Penser à bien mesurer les besoins financiers qu’exigera une implantation au long cours
Considérant toutes ces difficultés, comment l’entreprise peut-elle espérer faire face à ces défis ?
Première solution : regrouper des entreprises de taille et de culture comparable pour atteindre plus rapidement un chiffre d’affaires significatif. L’Italie est sans doute la plus belle illustration du succès international possible de petites et moyennes entreprises du secteur agro-alimentaire. C’est aussi le pays où se sont développés les « consorzi ». Ces consortiums regroupent des entreprises qui mettent en commun leurs gammes de produits, leurs moyens humains de commercialisation, éventuellement leurs capacités logistiques pour s’implanter sur des marchés étrangers. L’acheteur de la chaîne de distribution n’a pas à référencer 10 entreprises mais un seul consorzio qui sait prendre dans ses rayons la place que pourrait occuper une société multinationale. Les frais de stand et de démarchage s’étalent entre toutes les entreprises du consortium qui peut très rapidement s’offrir une organisation commerciale autonome et efficace. L’organisation collective est toujours un exercice difficile, surtout pour des chefs d’entreprises par nature indépendants. Mais si les Italiens peuvent le faire pourquoi d’autres producteurs ne pourraient-ils pas le faire ?
Deuxième solution, créer une marque. Même s’il est toujours difficile d’admettre que le consommateur valorise plus le paraître que le réel, force est de constater que la part « marketing » des produits alimentaires peut aller jusqu’à plus de 40% du prix de vente. On sait les difficultés de revenus des agriculteurs sous toutes les latitudes, On connaît la faiblesse de la valorisation industrielle qui laisse des usines tourner mais ne garantit pas la fortune de ses propriétaires. La vraie richesse – et les multinationales ne s’y trompent pas- est dans la marque.
Deux types de marques doivent être pris en considération car ils permettent une vraie « capitalisation » au profit du producteur :
- Les appellations collectives propres à des groupements de producteurs (sous forme d’Indication Géographique et/ou de marque collective)
- La marque commerciale appartenant à une personne physique ou morale et qui ne peut se référer uniquement à une appartenance géographique.
La rationalité économique qui tend à répartir l’effort publicitaire rejoint la force de l’impact de l’indication géographique pour conseiller de rechercher à créer la marque collective la mieux adaptée.
Enfin, troisième solution, créer une distribution efficace. Il n’est pas suffisant de trouver un distributeur pour vendre. Le distributeur assure une logistique mais se contente de distribuer ce qui lui est demandé. Il est donc nécessaire de garder la maîtrise de la promotion de ses produits en contactant directement les entreprises qui seront au contact des clients finaux et qui s’approvisionneront souvent chez un distributeur.
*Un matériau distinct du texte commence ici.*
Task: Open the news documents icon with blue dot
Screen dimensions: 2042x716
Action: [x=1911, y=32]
Ne pas oublier dans cette démarche deux points d’appui :
- La clientèle de la consommation hors foyer (HORECA hôtels, restaurants, cafés) est plus diffuse et plus accessible que le monde de la Grande Distribution. Elle peut permettre des tests de marché et des retours d’information particulièrement intéressants.
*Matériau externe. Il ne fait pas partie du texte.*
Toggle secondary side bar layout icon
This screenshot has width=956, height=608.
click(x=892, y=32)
- Votre communauté nationale dans le pays d’importation peut être un premier marché ; elle peut surtout être le vivier qui permet de trouver les animateurs et animatrices de points de démonstration, voir les vendeurs qui auront une véritable motivation à participer au succès d’une marque de leur pays. On le voit, la démarche d’exportation au long cours ne s’improvise pas. Elle requiert une approche pragmatique qui suppose une connaissance précise du terrain. C’est l’esprit dans lequel notre structure de conseil se propose d’assister sa clientèle.